#### [TO DO]
Give back all of the data exactly as it stands, with the pictures removed.
*** RECORDS FOR THE TASK Section Begins ***
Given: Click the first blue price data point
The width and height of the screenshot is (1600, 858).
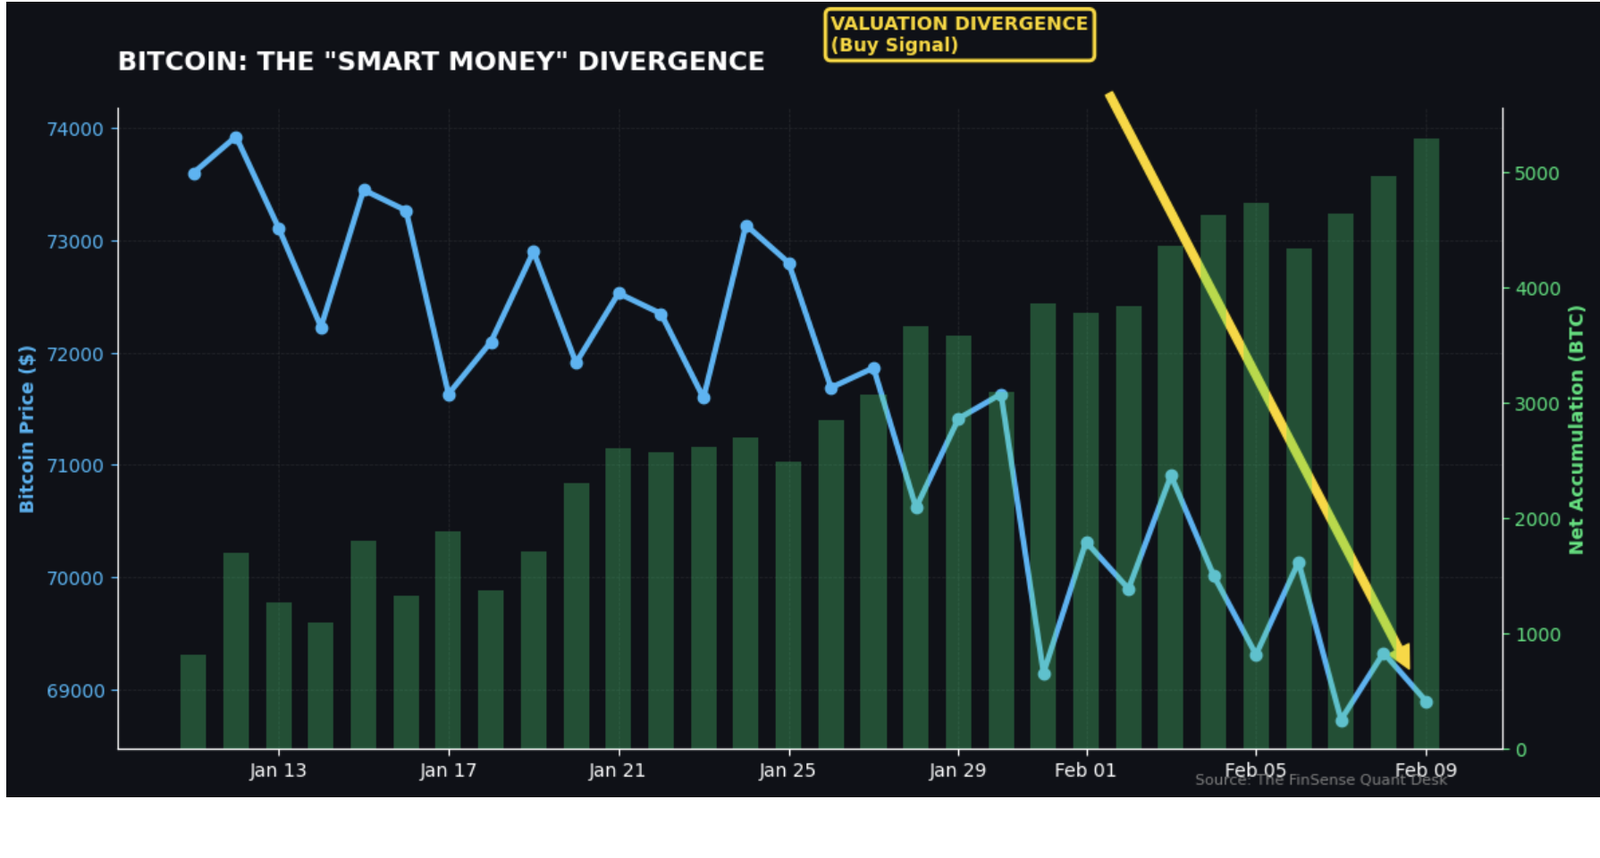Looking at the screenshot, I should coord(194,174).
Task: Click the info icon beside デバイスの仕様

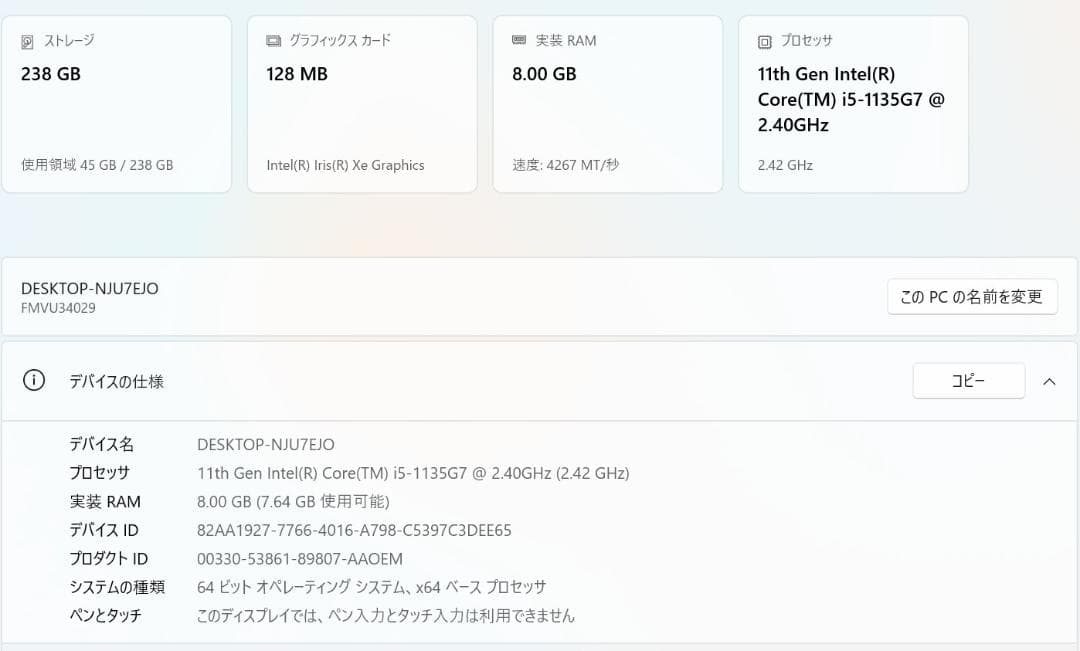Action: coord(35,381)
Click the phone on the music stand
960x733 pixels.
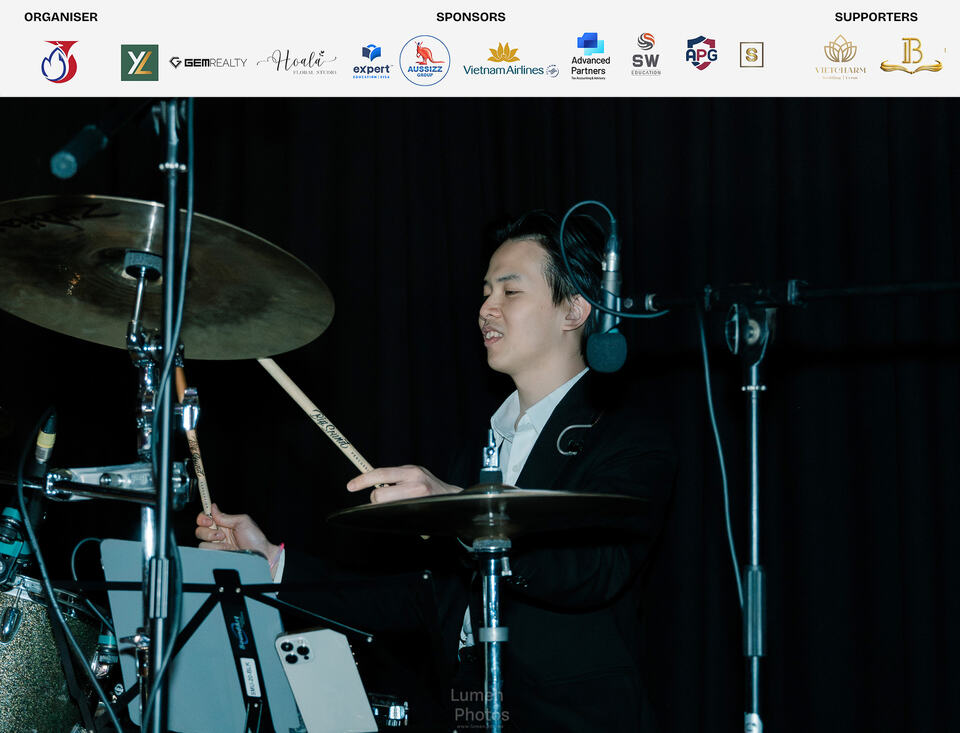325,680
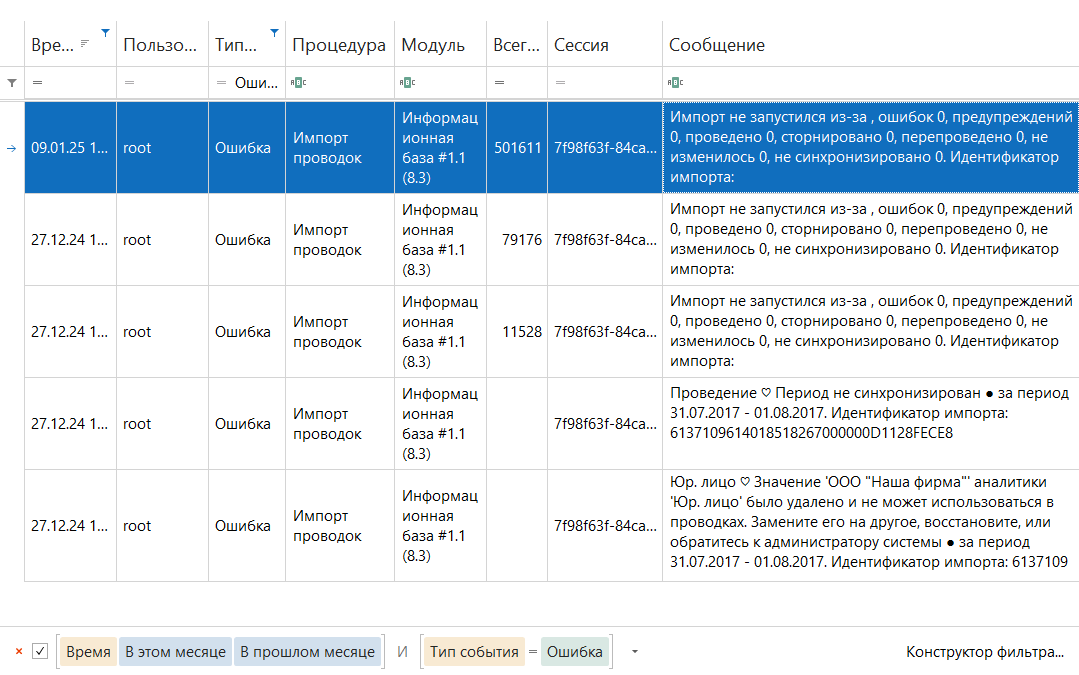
*** RECORDS FOR THE TASK Section Ends ***
#### [EXERCISE RESPONSE]
Given: Click the first blue price data point
The width and height of the screenshot is (1600, 858).
Looking at the screenshot, I should coord(194,174).
Task: Click the info icon beside デバイスの仕様

Action: coord(35,381)
Click the phone on the music stand
960x733 pixels.
325,680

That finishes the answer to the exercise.